Figure 1.. Components of the genetic basis of ASD.

(A) Genetic studies have found conclusive evidence for three categories of genetic risk including polygenic variation that is common in the human population, rare variants which have occurred relatively recently in the population, and de novo mutations which occur spontaneously in offspring. We illustrate all three within a single pedigree, but this depiction does not necessarily represent a typical family, because the contributions of de novo, inherited and polygenic risk varies between individuals.
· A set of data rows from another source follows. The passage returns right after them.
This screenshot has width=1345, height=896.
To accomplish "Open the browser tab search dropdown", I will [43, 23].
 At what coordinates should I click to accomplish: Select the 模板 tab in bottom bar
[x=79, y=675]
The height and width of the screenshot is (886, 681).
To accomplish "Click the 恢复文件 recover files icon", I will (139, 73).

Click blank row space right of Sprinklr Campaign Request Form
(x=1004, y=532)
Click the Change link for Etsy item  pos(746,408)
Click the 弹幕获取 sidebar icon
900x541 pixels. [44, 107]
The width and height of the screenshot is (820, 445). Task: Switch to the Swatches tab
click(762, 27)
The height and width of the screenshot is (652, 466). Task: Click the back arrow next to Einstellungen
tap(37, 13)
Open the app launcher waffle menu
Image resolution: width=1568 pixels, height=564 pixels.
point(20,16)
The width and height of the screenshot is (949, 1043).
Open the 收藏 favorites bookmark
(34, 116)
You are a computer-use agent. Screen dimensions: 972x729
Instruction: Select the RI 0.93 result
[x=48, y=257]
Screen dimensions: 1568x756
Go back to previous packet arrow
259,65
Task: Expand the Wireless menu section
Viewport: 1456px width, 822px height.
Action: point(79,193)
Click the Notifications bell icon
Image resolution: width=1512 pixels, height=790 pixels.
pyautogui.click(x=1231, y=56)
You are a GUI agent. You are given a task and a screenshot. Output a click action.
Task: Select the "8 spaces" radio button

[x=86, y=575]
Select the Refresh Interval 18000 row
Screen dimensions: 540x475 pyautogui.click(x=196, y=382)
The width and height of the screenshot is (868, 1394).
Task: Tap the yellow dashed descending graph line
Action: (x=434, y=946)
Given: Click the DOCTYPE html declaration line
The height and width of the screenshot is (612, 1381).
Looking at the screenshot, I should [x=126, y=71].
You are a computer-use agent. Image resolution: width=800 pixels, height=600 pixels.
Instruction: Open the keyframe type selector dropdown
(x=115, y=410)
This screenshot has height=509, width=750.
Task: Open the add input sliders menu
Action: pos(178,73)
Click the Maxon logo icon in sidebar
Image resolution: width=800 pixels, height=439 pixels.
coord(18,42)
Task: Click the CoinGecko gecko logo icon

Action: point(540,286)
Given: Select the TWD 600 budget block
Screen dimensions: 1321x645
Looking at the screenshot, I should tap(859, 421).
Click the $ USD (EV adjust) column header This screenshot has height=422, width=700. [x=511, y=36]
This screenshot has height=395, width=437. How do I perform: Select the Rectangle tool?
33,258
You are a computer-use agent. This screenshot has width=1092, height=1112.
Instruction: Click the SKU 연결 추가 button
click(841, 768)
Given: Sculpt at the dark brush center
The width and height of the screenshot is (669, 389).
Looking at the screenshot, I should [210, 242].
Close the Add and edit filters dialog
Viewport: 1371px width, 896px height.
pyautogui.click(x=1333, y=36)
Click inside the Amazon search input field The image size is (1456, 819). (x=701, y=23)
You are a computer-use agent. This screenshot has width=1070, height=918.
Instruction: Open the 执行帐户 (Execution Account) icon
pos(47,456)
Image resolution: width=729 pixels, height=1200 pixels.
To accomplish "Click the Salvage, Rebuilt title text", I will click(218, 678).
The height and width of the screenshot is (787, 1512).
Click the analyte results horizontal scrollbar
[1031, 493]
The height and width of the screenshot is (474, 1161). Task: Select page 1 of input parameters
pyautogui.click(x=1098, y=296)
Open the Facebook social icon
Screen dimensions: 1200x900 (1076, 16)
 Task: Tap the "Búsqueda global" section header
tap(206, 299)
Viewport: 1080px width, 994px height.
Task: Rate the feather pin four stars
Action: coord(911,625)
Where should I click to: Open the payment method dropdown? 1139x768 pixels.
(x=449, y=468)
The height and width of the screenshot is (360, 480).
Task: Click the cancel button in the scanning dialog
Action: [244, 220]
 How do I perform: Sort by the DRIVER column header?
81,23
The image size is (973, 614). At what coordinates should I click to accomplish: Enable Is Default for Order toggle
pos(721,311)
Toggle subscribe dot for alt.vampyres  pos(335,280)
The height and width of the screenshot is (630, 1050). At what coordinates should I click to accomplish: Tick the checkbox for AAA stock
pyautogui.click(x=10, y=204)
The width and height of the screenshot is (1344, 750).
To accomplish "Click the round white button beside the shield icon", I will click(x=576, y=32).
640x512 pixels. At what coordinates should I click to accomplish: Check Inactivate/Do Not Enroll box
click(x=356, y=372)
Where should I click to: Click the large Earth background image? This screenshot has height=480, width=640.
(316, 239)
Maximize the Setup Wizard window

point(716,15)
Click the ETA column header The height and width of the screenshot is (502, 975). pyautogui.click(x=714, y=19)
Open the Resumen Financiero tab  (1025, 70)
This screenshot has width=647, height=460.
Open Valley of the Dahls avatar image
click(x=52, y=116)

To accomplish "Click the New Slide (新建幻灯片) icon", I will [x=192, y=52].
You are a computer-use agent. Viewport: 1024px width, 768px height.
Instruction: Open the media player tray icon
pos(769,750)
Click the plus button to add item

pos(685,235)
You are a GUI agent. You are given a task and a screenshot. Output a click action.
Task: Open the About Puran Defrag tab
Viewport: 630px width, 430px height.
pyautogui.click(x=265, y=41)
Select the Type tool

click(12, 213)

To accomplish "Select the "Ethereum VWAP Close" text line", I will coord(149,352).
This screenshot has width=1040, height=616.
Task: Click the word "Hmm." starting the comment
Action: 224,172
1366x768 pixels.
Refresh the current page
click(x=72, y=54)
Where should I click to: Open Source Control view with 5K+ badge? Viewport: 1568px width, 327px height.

We highlight two specific examples of complex genetic inheritance that have been documented: (B) cases in which risk is attributable to multiple rare variants, for example a rare gene variant (+/−) and a large duplication; and (C) ases in which risk is attributable to a de novo gene mutation (+/−) and an increased load of polygenic risk inherited from both parents. The contribution of each to risk in offspring is represented by line thickness. Seventy percent of de novo mutations originate in the paternal germline and the paternal contribution to de novo mutation is shown to be greater than the maternal contribution. Variability of ASD symptom severity in offspring is represented by the tone of shading of pedigree symbols.

Figure 2.. Forms of gene action in ASD.

Network graphs represent interactions within a gene regulatory networks that are impacted by causal variants. Red nodes represent genes impacted directly by a risk variant in an individual case of ASD (de novo mutations, CNVs or common variants). Pink nodes represent other ASD susceptibility genes that are not mutated in the same individual but do interact closely with the primary gene mutation(s) in the network. (A) A de novo mutation in a key regulatory gene. Many ASD genes encode regulatory proteins that that control the expression of genes in the developing brain. Those target genes include other monogenic ASD genes. Thus, the effect of a single gene mutation can fan out quite broadly through a gene regulatory network. (B) Large CNVs directly alter the dosage of dozens of genes. Thus the network level effects of a CNV are distributed more broadly than the example shown in A. (C) Polygenic risk is very broadly distributed across the genome and throughout gene regulatory networks.

Figure 3.. Points of convergence among ASD susceptibility genes.

Multiple ASD genes interact within the context of gene regulatory networks. These are highlighted as biological processes within a single neuron (cytoplasm in blue and nucleus in pink). Convergence is evident at multiple levels of interaction including DNA binding, RNA binding and Protein-Protein interactions. Biological processes that are associated with ASD genes include the regulation of gene expression and synaptic function. ASD genes are expressed preferentially in the developing brain. Rare gene mutations in ASD also converge upon specific signaling pathways involved in the regulation of ell proliferation and differentiation including mTOR, MAPK and Wnt signaling. [Note: the ideogram (white circle) in the center and the images depicting fetal brain development are stock photos and need to be replaced with original art]

Figure 4.. Defining core gene sets that regulate neurodevelopment based on trait correlations in human cell models.

We propose the characterization of genotype/trait correlations in cell based models as means to define sets of genes and CNVs that have common phenotype profiles which may reflect common effects on neuronal function. We illustrate an experimental pipeline where the effects of multiple gene mutations and CNVs are tested relative to isogenic controls across a series of cellular assays, Likewise, trait correlations with PRS could be tested in patient derived lines. In this manner genes, CNVs and common variants could be clustered into discrete groups. Comparing patterns of trait correlation in cell models and in clinical phenotype data (not shown) could help to identify clinical subtypes of ASD share common neuropathologies. (the heatmap in the lower right is a borrowed image. We need to create something similar from scratch and we need to increase the resolution of the 3^rd image).